## DATASET RECORDS:
►

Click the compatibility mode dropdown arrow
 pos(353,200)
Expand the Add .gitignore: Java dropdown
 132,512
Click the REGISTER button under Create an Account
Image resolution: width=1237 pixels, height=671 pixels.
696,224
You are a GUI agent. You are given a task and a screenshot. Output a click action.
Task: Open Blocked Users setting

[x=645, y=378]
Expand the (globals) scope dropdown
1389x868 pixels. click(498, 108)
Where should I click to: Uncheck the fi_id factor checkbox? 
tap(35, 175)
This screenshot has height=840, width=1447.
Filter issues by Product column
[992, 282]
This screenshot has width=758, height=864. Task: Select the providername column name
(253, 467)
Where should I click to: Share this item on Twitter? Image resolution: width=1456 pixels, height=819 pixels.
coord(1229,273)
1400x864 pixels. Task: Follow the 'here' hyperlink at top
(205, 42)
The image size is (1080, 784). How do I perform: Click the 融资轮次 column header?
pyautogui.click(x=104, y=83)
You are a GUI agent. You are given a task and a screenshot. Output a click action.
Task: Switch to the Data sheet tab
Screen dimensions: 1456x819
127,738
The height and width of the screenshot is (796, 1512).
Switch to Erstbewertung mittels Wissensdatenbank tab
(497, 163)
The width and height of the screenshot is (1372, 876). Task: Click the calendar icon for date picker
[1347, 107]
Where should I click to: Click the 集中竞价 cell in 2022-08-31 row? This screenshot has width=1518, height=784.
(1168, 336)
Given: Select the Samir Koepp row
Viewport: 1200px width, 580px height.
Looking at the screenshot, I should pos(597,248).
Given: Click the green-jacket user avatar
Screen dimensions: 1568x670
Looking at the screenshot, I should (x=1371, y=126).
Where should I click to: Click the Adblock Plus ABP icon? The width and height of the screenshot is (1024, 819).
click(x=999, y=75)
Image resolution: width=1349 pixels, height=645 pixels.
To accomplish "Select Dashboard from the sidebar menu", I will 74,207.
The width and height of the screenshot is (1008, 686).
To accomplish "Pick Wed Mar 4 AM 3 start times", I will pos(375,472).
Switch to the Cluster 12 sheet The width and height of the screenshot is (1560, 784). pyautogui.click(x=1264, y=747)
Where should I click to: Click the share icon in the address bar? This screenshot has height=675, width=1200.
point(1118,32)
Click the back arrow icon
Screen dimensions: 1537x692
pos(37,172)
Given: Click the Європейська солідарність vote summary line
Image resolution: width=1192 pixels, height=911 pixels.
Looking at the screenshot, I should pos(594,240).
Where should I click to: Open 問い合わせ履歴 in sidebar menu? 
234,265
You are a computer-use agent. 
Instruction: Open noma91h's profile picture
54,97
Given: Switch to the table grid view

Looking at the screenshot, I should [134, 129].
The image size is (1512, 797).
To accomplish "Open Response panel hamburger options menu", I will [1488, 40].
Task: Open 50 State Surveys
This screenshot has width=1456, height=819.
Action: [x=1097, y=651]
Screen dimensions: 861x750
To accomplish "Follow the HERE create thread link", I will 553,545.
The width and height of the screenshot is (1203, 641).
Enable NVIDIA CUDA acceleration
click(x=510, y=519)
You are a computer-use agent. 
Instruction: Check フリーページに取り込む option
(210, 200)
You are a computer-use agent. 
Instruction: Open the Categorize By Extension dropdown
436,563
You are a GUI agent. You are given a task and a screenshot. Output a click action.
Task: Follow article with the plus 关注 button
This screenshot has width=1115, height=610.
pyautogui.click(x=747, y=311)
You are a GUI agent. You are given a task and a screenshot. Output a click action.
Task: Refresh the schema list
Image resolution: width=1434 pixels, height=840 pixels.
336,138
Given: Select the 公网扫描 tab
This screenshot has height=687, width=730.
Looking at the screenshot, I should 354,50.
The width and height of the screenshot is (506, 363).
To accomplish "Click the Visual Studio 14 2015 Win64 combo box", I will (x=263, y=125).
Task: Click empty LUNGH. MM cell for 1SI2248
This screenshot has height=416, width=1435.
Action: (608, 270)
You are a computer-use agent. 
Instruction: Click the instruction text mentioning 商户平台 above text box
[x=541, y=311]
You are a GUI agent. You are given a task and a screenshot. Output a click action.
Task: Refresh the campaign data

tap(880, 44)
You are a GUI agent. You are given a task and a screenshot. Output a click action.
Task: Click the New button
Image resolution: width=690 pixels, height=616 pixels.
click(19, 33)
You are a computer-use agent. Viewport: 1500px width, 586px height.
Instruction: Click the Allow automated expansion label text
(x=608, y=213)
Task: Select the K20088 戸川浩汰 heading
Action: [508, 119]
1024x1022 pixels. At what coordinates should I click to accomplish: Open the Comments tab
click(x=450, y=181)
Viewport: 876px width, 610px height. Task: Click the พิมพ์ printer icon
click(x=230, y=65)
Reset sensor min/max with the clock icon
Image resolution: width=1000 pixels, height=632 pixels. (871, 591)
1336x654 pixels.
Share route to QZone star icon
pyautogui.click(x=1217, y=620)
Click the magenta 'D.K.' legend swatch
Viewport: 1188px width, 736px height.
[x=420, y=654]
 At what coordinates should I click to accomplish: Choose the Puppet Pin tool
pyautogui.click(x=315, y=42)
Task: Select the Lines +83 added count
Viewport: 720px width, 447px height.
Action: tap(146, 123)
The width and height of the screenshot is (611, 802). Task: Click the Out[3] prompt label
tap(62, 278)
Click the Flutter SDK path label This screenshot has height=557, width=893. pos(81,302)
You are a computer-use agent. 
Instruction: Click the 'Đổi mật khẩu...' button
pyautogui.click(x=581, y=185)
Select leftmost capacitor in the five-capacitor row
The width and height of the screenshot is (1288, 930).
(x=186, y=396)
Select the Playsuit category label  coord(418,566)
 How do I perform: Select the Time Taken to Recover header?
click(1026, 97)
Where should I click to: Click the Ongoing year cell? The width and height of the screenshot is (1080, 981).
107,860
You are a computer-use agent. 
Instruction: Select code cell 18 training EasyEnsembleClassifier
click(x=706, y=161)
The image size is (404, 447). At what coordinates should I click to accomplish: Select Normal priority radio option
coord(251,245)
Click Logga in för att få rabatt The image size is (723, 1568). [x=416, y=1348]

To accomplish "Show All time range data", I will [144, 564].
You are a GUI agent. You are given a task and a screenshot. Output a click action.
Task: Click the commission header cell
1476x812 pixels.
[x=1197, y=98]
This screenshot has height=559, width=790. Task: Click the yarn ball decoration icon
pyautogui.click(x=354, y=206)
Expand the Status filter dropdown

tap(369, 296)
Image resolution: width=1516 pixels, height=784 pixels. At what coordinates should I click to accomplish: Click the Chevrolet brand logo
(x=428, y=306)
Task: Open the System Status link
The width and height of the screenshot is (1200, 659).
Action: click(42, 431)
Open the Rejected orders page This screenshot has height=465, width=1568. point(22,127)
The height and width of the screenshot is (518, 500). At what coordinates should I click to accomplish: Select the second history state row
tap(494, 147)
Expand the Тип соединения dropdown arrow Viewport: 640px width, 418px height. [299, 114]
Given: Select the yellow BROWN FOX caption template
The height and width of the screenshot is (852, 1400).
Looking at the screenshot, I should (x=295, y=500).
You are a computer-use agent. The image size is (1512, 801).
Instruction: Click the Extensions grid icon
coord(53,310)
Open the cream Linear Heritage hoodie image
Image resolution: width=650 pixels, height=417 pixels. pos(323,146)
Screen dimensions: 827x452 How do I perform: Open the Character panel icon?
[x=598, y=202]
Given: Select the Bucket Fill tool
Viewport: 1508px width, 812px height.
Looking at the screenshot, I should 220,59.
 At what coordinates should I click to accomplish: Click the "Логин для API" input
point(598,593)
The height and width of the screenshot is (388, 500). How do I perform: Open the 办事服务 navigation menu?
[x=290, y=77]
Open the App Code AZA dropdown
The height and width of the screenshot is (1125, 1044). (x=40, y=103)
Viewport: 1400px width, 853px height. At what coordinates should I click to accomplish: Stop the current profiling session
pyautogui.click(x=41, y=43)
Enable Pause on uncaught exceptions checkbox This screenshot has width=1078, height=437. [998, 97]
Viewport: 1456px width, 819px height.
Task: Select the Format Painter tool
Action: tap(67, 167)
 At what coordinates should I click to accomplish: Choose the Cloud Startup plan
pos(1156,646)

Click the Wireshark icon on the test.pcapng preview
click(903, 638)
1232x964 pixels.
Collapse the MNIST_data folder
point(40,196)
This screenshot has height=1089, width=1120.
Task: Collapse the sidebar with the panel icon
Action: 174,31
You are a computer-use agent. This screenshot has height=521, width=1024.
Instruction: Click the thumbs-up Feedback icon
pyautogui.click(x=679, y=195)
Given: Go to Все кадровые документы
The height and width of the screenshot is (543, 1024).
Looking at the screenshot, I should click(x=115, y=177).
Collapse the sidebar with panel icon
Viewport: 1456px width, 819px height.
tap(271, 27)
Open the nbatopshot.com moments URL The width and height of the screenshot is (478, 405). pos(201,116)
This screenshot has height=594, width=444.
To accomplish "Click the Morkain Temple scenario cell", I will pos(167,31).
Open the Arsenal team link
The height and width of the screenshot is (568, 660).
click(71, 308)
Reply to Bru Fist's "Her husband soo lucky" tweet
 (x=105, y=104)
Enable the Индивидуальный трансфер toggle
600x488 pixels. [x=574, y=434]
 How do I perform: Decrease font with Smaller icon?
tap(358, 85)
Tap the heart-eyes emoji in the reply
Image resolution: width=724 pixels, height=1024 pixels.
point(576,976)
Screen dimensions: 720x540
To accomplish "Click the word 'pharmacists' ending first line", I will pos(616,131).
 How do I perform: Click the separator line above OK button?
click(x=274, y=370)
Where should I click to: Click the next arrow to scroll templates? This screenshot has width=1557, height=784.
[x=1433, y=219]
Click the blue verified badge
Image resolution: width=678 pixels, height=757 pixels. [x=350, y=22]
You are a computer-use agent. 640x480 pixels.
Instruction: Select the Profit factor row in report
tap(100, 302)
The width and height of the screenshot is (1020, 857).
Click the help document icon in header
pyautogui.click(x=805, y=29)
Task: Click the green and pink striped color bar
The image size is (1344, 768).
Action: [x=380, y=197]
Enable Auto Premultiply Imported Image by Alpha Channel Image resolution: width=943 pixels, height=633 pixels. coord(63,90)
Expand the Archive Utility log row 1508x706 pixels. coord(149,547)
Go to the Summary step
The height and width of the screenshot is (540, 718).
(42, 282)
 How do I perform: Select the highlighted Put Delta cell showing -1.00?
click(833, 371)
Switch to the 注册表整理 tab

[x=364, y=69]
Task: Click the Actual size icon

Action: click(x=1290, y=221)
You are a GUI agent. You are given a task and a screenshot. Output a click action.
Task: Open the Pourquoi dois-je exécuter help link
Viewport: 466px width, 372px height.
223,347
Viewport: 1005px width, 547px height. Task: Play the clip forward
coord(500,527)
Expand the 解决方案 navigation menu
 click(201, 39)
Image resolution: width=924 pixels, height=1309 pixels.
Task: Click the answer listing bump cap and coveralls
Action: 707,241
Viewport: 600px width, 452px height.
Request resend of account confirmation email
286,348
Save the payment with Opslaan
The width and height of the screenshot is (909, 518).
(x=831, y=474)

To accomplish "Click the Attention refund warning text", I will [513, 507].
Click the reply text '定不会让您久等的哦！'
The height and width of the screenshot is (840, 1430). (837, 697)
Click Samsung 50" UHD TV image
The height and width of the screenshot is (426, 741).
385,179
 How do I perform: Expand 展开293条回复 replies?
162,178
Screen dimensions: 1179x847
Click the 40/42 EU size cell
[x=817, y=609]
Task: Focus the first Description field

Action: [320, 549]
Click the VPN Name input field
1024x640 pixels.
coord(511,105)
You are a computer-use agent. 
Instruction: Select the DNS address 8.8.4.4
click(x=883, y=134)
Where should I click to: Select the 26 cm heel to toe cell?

◄

Which lines in the items above contain the word "Switch", matching case exactly? Copy out each such line in full.

## RESPONSE TO THE EXERCISE:
Task: Switch to the Data sheet tab
Switch to Erstbewertung mittels Wissensdatenbank tab
Switch to the Cluster 12 sheet The width and height of the screenshot is (1560, 784). pyautogui.click(x=1264, y=747)
Given: Switch to the table grid view
Switch to the 注册表整理 tab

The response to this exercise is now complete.